### EXERCISE
The answer must be a bare number: the count of lines below that contain "right".

(GIVEN INFORMATION begins)

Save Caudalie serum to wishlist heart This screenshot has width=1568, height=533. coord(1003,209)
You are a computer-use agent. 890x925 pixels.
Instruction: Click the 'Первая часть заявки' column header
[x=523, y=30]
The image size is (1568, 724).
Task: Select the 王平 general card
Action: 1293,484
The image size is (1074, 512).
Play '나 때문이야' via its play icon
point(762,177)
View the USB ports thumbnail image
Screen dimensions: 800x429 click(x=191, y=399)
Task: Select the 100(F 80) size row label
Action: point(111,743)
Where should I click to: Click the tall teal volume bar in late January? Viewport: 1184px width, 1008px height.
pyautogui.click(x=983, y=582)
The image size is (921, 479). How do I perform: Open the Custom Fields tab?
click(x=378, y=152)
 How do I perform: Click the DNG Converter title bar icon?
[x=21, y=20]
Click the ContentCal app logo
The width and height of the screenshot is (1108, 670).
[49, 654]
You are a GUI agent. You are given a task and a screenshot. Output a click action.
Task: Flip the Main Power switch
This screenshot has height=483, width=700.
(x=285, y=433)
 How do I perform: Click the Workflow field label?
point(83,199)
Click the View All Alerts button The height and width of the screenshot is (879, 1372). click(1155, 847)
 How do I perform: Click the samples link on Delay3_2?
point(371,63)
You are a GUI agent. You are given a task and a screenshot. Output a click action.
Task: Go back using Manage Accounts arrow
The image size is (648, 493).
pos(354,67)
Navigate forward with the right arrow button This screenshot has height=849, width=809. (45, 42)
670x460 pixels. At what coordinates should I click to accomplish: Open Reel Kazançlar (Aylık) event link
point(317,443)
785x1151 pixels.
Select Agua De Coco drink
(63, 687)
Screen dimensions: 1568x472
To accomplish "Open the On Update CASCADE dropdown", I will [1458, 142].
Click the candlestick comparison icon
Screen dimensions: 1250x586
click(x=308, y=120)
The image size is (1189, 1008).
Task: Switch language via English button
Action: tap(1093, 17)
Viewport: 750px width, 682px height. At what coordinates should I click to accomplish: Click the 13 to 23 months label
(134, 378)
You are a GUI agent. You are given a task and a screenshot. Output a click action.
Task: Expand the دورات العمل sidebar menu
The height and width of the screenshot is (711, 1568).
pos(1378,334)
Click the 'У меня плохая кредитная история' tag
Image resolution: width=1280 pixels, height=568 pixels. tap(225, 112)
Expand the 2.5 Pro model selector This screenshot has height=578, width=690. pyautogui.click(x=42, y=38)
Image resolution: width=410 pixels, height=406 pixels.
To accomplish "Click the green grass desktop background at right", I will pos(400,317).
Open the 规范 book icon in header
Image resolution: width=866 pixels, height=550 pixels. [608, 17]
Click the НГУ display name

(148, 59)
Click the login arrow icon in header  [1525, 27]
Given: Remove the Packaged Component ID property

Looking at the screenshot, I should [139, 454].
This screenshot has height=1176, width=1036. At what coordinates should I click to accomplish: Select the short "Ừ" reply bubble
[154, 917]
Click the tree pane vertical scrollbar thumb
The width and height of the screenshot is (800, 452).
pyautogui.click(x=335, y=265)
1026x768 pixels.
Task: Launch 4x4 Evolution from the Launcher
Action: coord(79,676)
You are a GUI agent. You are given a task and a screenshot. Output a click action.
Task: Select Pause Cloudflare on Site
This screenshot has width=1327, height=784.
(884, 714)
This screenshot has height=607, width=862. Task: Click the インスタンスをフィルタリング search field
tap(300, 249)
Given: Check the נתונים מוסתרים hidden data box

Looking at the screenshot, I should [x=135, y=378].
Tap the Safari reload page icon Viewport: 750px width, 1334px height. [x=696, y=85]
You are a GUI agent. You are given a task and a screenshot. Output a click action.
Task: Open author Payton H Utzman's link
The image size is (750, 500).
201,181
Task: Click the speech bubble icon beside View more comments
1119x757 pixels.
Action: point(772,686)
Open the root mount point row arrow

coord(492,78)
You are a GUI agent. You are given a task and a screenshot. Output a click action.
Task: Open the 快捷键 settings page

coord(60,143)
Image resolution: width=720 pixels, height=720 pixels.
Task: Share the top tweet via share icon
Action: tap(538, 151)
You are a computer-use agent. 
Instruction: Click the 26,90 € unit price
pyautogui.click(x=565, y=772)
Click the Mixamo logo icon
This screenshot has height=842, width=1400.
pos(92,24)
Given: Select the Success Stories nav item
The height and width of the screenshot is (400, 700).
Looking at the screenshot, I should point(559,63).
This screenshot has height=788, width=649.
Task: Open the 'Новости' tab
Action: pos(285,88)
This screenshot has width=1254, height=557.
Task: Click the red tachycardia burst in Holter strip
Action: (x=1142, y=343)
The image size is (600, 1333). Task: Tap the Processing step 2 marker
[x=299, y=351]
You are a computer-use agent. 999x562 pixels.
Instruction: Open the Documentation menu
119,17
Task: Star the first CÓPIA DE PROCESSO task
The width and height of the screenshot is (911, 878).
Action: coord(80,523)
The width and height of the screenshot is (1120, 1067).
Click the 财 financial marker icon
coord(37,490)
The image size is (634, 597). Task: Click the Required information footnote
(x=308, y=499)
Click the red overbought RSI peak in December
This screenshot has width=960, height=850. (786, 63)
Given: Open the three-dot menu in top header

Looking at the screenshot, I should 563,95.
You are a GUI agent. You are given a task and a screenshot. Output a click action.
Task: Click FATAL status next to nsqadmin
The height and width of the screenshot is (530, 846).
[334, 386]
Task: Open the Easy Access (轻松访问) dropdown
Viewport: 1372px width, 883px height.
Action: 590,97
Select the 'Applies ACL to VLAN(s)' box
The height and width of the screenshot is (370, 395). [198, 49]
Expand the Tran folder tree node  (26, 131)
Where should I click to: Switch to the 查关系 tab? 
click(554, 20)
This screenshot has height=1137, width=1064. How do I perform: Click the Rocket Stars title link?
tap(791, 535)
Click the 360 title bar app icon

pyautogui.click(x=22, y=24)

(GIVEN INFORMATION ends)

### EXERCISE RESULT
2